No More Flying with a Corpse Next to You

In 2004, Singapore Airlines announced its new corpse cabinet for its new planes. The corpse cabinet will be used for storing bodies of passengers who pass away during a flight.
Since 2004, newer models do not include the corpse-cabinet feature.
Car Thieves
Every 25 seconds, a car gets stolen in America (according to Money).
The number one stolen car is the Honda Accord.
Train Speed
No more slow trains!
In April 2007, at 357.2 mph, the French train TVG (Train a Grande Vitesse) set a world record for conventional rail travel.
In 2003, a Japanese train set an all-time world record for train speed when its MAGLEV (magnetic levitation) train reached 361 mph.
Restroom Break for a Pilot

To take a bathroom break, a pilot of Air Canada left the cockpit leaving the flight’s first officer in control.
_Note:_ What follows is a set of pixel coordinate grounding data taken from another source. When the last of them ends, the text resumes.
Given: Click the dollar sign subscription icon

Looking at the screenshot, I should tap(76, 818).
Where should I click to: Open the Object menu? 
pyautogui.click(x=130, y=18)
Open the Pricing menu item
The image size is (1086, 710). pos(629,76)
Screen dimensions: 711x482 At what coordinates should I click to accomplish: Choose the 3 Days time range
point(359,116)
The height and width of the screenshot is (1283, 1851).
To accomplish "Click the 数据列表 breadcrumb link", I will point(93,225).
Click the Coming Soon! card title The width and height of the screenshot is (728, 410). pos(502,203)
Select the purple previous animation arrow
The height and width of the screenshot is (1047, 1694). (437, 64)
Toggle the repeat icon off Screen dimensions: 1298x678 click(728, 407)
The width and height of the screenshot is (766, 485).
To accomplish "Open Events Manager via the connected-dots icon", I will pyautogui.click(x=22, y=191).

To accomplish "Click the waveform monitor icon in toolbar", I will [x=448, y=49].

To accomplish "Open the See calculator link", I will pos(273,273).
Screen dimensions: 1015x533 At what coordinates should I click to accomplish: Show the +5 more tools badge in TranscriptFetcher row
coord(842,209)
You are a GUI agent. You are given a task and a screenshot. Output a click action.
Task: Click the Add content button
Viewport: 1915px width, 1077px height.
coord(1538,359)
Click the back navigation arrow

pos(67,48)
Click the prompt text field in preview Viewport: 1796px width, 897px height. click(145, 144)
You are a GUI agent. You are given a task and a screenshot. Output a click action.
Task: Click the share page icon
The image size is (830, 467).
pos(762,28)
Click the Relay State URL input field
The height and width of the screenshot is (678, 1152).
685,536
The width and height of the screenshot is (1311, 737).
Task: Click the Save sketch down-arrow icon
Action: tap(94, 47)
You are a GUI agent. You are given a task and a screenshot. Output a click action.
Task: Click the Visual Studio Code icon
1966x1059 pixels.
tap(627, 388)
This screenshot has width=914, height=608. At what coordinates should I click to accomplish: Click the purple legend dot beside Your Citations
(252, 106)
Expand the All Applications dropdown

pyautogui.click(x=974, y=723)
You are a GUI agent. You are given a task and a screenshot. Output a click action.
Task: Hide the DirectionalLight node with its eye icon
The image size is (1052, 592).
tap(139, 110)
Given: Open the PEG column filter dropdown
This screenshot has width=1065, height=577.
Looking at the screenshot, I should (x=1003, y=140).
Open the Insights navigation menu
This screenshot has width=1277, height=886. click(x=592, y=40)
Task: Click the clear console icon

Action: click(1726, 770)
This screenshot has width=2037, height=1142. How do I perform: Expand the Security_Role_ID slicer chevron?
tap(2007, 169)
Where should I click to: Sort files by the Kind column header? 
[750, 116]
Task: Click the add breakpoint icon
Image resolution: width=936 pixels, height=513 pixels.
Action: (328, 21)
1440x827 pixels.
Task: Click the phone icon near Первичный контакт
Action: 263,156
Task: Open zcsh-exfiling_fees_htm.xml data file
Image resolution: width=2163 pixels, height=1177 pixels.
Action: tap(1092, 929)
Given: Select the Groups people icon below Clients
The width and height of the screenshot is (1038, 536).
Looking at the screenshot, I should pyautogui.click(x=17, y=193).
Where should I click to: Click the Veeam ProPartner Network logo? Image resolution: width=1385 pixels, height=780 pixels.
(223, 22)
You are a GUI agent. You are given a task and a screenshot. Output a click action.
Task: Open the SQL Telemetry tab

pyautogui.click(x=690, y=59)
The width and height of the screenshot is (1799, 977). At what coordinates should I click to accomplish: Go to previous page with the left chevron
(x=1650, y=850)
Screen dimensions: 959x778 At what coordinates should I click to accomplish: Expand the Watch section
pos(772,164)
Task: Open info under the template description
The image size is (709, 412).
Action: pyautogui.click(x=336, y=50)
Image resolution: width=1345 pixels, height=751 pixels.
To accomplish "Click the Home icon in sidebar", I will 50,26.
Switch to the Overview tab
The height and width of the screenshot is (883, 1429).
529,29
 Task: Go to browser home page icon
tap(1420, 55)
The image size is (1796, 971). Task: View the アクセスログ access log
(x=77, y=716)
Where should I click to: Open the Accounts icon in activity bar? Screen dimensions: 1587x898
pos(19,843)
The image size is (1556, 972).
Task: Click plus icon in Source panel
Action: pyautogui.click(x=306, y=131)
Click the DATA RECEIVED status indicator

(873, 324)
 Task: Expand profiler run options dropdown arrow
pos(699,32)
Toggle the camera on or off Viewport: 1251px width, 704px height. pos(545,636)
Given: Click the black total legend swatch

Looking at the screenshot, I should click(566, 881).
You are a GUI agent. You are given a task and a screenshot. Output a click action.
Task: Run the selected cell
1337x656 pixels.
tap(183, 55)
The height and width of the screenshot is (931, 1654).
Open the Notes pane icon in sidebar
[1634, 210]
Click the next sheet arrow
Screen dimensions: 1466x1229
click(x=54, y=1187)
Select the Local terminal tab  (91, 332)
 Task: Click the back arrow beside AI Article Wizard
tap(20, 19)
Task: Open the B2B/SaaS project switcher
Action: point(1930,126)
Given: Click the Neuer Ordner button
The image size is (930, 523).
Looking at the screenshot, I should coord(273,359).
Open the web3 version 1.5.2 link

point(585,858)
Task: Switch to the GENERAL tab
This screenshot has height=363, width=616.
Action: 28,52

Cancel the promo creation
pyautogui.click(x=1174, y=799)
The locked door got jammed, and after ten minutes and 50 panicked passengers, the airplane crew took the door off its hinges allowing the pilot to take control and land safely.
Around the World in Eleven Days
A new world record: a helicopter circled the globe in 11 days, 7 hours, and 2 minutes, covering 20,888 nautical miles. In August 2008, two pilots, Scott Kasprowicz and Steve Sheik, left LaGuardia Airport, New York, in Kasprowicz’s Agusta Westland A109 Grand Helicopter. They flew round the globe, at an average speed of 85 mph. They beat the previous world record (17 days, 6 hours, 14 minutes) by almost six days.
Soaked with Feces and Urine
Robert and Angela Stokes, along with their three children, were splashed with feces, urine, and everything else that goes through the toilet. While driving on the interstate in Ohio, in 2006, with their Ford Explorer sun roof open, a Greyhound bus’s dump container accidentally opened.
Unborn Didn't Count

Candace Dickinson with her unborn child did not meet the car pool lane requirements in Arizona. Judge Dennis Freeman did not wave her ticket.
A Cat’s Wild Ride
In January, 2006, a kitten grabbed the wheel well of an SUV for a seventy-mile New Jersey Turnpike ride. The driver had not noticed the cat under the vehicle when she took off. The eight-month-old kitten survived with minor injuries.
In Reverse—7,200 Miles
In 1930, two men drove their car backward from New York City to Los Angeles and back—nonstop. It took them 42 days.
Possibly a Speeding Ticket Record
A Minnesota motorcyclist was clocked at 205 mph. It was perhaps a record speeding ticket.